I experience this mostly when asking for music. Before gemini, mistakes were common but deterministic. It was easy to understand where the query had gone wrong and so how to fix it. Example:
"Hey google, play Blackstar"
(Plays the album blackstar by David Bowie, not what I wanted)
"Hey google, play "Blackstar by Radiohead"
(Plays the right thing).
Now:
"Hey Google, play Blackstar by Radiohead" can result in playing... something vaguely semantically related with no way to course correct. In this exact instance (happened yesterday!) it played an album by the hip hop due Black Star.
I will admit that there are some superpowers hidden in Gemini that were not present in the previous AI assistant. I recently discovered that Gemini can manipulate the navigation app, and a prompt like "Mute alerts" works, which is kind of cool. However like OP said, it's incredibly verbose, which is super annoying.
"Hey Google, call my wife"
------> Immediately calls wife
With Gemini: "Hey Google, call my wife"
--50%-> "Is that XXXXXX?"
--25%-> Immediately calls wife
--20%-> "I'm sorry, I couldn't find a contact saved as 'wife'"
--05%-> Immediately calls someone different from my wifeThat said I feel like no matter the music service it's a 50/50 shot each time if it plays the song I want. No matter how many times before I've played it or asked for it.
The latest Gemini update for Android Auto also absolutely ruined the voice control for Waze. It was already bad, but now Android Auto is basically unusable by voice.
PMs keep trying to make them "smarter," and it just makes the core user journeys worse.
Surely they think they're inventing cars when we're griping about buggy whips. But it really feels like voice assistants peaked ~10y ago for the things people actually want them for.
My wife and I both would love for the voice assistants to do more. They just won't. Even with weather, anything more than "what's the weather like today" will usually not get a good result. "When will it rain today?" gets OK responses.
As soon as I figure out how to put a decent GPU into my old rack server(s), I'll see how far I can get with HomeAssistant. I suspect it'll be some effort, but it'll be better at the end of the day.
I use a timer every day to brew my coffee. With a voice assistant I can set a timer, but with the lack of a screen I can't see how much time is left. One day I thought, "I'm going to finally get around to digging into this voice interface and see what the options are," hoping for something like, "Hey Dingus, set a five minute timer and notify me when there's 10 seconds left."

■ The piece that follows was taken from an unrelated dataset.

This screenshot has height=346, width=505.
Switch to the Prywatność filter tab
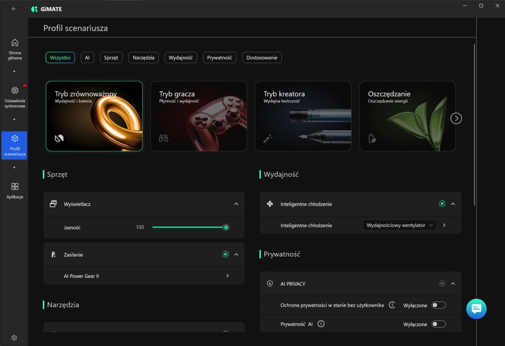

Or better yet, "Hey Dingus, five minute timer, with notify at 10 seconds."
Notice that this almost maps 1:1 onto a shell command with option flags, just verbally interfaced: "$ timer 5m --with-notify 10s"
Notice also a complete willingness on my part to learn how the thing works and change how I'm using it accordingly. This is the opposite of end user laziness. I'm willing to invest effort in becoming a "Power User" of my voice assistant.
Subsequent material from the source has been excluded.